ASSIGNMENT: No pictures, no extra lines: copy exactly from the line with "The height and" through the end of the entries.

LISTED ENTRIES:
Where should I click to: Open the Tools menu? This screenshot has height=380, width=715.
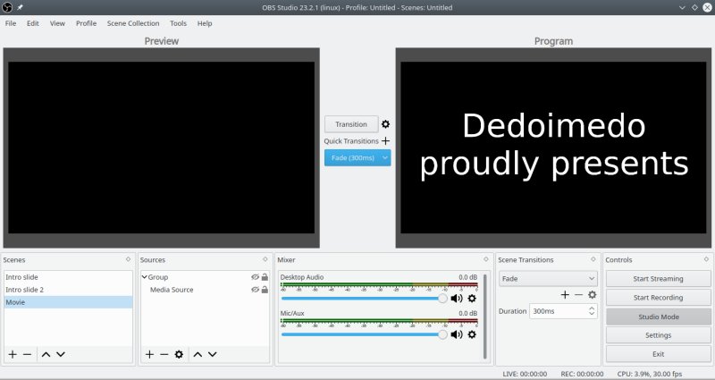[178, 23]
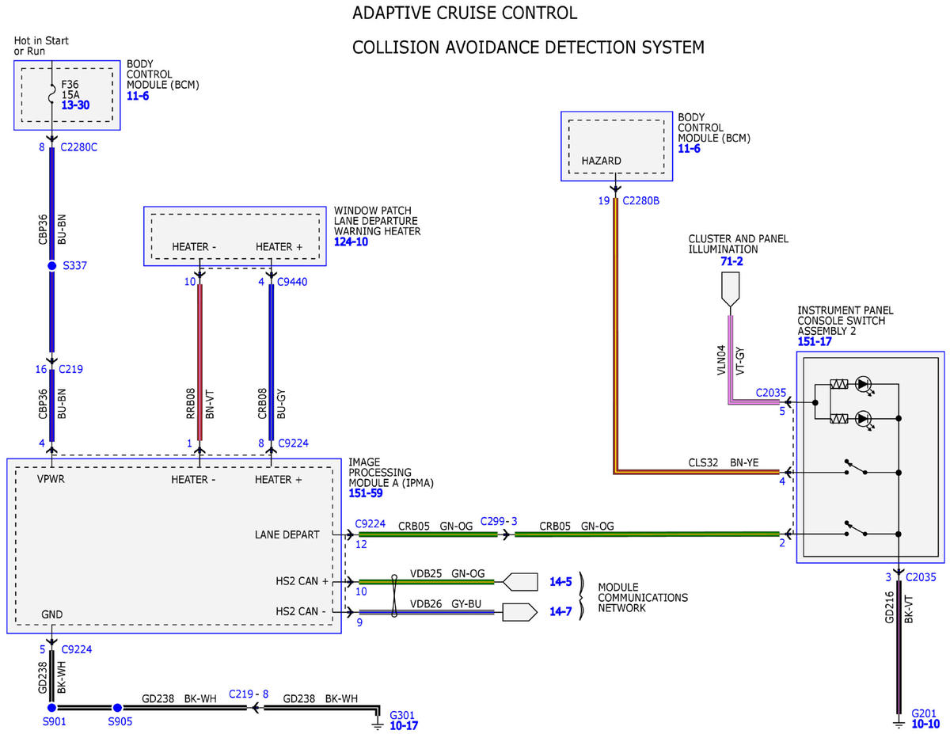Click the F36 15A fuse symbol
950x734 pixels.
[52, 93]
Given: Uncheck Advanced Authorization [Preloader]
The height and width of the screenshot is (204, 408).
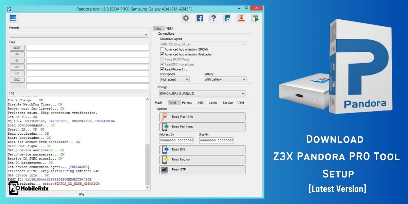Looking at the screenshot, I should click(x=162, y=54).
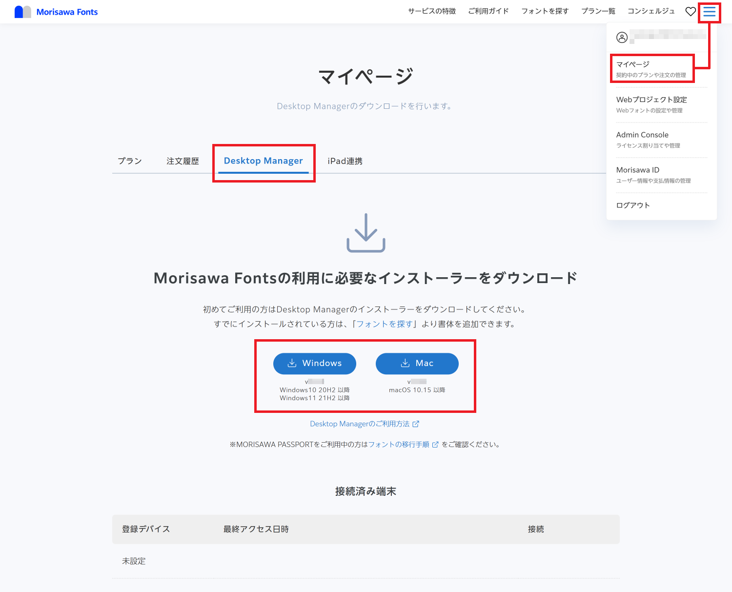Open マイページ from the dropdown menu

[651, 69]
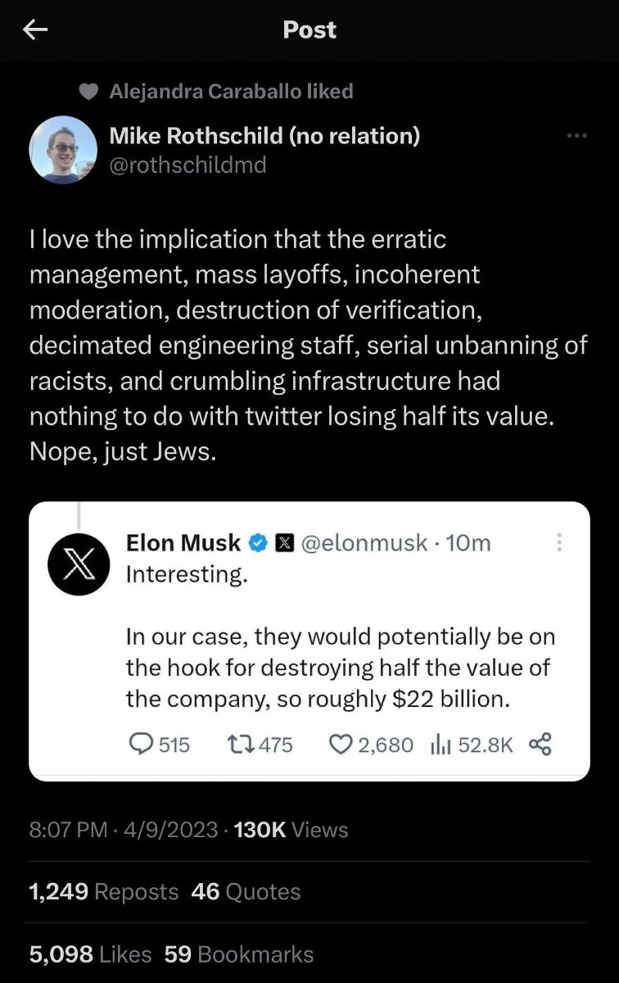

EXERCISE ANSWER:
The height and width of the screenshot is (204, 408).
Looking at the screenshot, I should click(x=162, y=54).
Open マイページ from the dropdown menu

[651, 69]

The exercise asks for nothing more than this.